Itulah yang membuat gambaran Soeharto berbeda di depan mata calon mertuanya, selain tentu saja karena hubungan dekat keluarga pamannya dengan orangtua Hartinah.
“Perkawinan kami tidak didahului dengan cinta-cintaan seperti yang dialami oleh anak muda di tahun delapan puluhan sekarang ini. Kami berpegang pada pepatah, ‘witing tresna jalaran saka kulina,” kata Soeharto kepada Ramadhan KH, dalam Ucapan, Pikiran dan Tindakan Saya.
HINGGA MAUT MEMISAHKAN
Tak ada bulan madu bagi mereka karena tiga hari setelah pernikahan, Soeharto harus kembali ke Yogyakarta untuk berdinas. Mereka pun tinggal di Jalan Merbabu Nomor 2.

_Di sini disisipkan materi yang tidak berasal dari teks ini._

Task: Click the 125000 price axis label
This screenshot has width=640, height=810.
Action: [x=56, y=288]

Seminggu setelah itu, Soeharto harus meninggalkan sang istri karena ditugaskan ke Ambarawa untuk menghadapi serangan Belanda dari Semarang.
Menjadi istri tentara di zaman Perang kemerdekaan memang berat. Bahkan, saat harus melahirkan anak pertamanya, Hartinah terpaksa tak bisa ditemani Soeharto yang sedang bertempur. Meski begitu, dia tetap tegar dan setia.

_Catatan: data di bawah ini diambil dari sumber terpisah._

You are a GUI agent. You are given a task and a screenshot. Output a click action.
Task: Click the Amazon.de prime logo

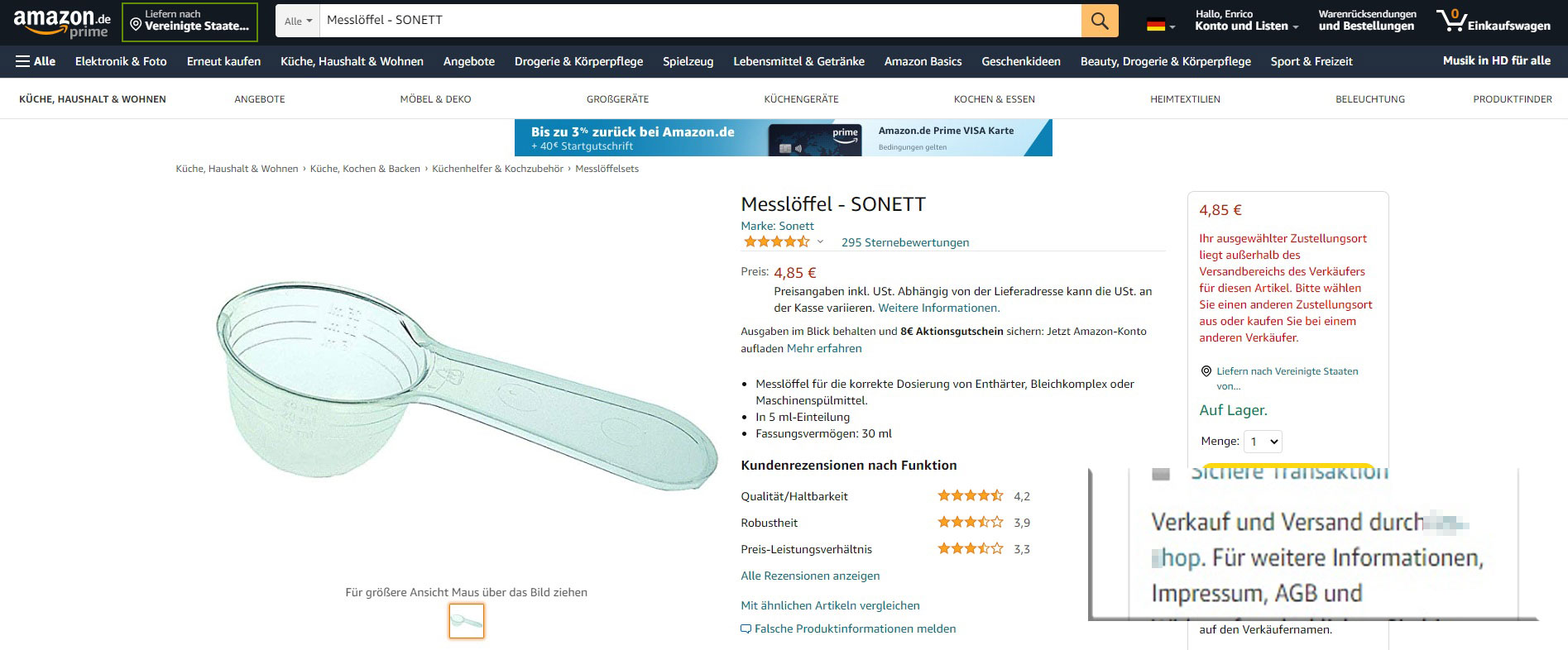[62, 22]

Pernah suatu hari, Soeharto terlihat penat karena tugas militer dan hampir menyerah. Hartinah dengan lembut berkata, “Aku dulu menikah dengan tentara, bukan dengan sopir. Jadilah tentara yang bermartabat.”
Pepatah bahwa di belakang pria hebat pasti ada wanita yang tangguh sepertinya memang benar adanya.
Dalam otobiografinya, Soeharto menulis ia dan sang istri selalu menjaga ketentraman rumah tangga dengan cinta dan pengertian.
Tak bisa dipungkiri, cinta kasih dan dukungan yang diberikan Hartinah menjadi pendorong karir Soeharto sebagai presiden.
Laiknya pasangan lain, cemburu dan cekcok suami istri juga dialami Soeharto. Namun baik Soeharto maupun Hartinah bisa menempatkan kecemburuan secara bijak.